▶ Text to read
-- start --
# I shed 4.5g from my bike!



## been200mph (May 28, 2004)

Okay, okay... that wasn't the real intent. But... I did throw the wheelset decals on the scale after I removed them, lol. I have AC CR-350's on it and never really did care for the AC decals or the Wheelsmith Spokes & Custom Built by Mike Garcia decals either. Especially now that they're on the TCR. Much nicer with the stealth look. And hey, 4.5g is 4.5g. :ihih:


----------



## berndrea (Apr 29, 2010)

I just took some decals off my korso for my scott, 11grams! Down with the stickers!


----------



## bmxhacksaw (Mar 26, 2008)

I took the Ksyrium SL stickers of my Mavics. I'm way faster now.


----------



## berndrea (Apr 29, 2010)

mmm. I've contemplated removing my Ksyriums SL stickers.


----------



## CurbDestroyer (Mar 6, 2008)

I took the stickers off my rims, but that was just because I didn't like the way the stickers looked.


----------



## hotfeat1227 (Jul 13, 2009)

I shaved! another 5.32 grams!!!1!


----------



## been200mph (May 28, 2004)

Actually before the last ride I pinched a loaf and was able to ride 1.8643 mph faster! :thumbsup:


----------



## lunky (Jan 6, 2006)

5 grams here, 10 grams there and soon your talking about some real weight savings. I removed my numerous wheel labels also and saved about 10 grams. I did it mostly for the basic look I wanted but I couldn't help checking the weight difference.


----------



## Iwannapodiumgirl (Jun 26, 2002)

i added decals to my wheelset to exceed the UCI weight limit...


----------



## Bob Ross (Apr 18, 2006)

I rode through some horse poop a few days ago and my front tire spattered it all over my downtube. Came to about 3 grams when I finally scraped it off.


----------



## been200mph (May 28, 2004)

Bob Ross said:


> I rode through some horse poop a few days ago and my front tire spattered it all over my downtube. Came to about 3 grams when I finally scraped it off.


Pfftttt..... if you'd ride faster the moisture would evaporate and it'd weigh less. Or, was it dry when you scraped it off? Is your bike a Trek? I hear they make good bikes.


----------



## Oracle7775 (Sep 16, 2009)

I took 11 pounds off the "engine," and my wife says it rides like a dream...  


(Now only if I had the cash to replace the 20lb bike!)


----------



## ziscwg (Apr 19, 2010)

Oracle7775 said:


> I took 11 pounds off the "engine," and my wife says it rides like a dream...
> 
> 
> (Now only if I had the cash to replace the 20lb bike!)


Hey mine is 21 lbs with pedals and computer. Just keep working on the engine. It's way cheaper to lose weight there!!!!!


----------
-- end --
▶ Written task
Can you retype the part of the bike-weight thread that begins at the words "## CurbDestroyer (Mar" and stops after "another 5.32 grams!!!1!"? Work only from the bike-weight thread above.

▶ Source data
-- start --
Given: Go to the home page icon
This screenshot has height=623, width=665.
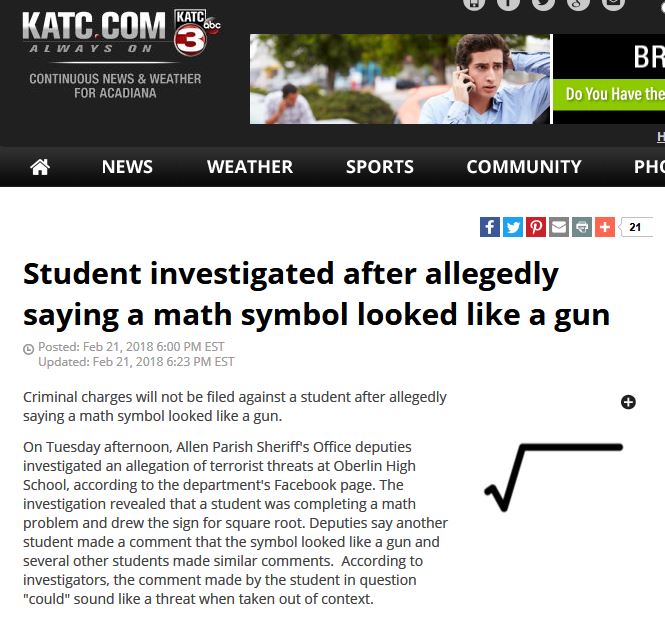Looking at the screenshot, I should pos(40,167).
-- end --
▶ Worked solution
## CurbDestroyer (Mar 6, 2008)

I took the stickers off my rims, but that was just because I didn't like the way the stickers looked.


----------



## hotfeat1227 (Jul 13, 2009)

I shaved! another 5.32 grams!!!1!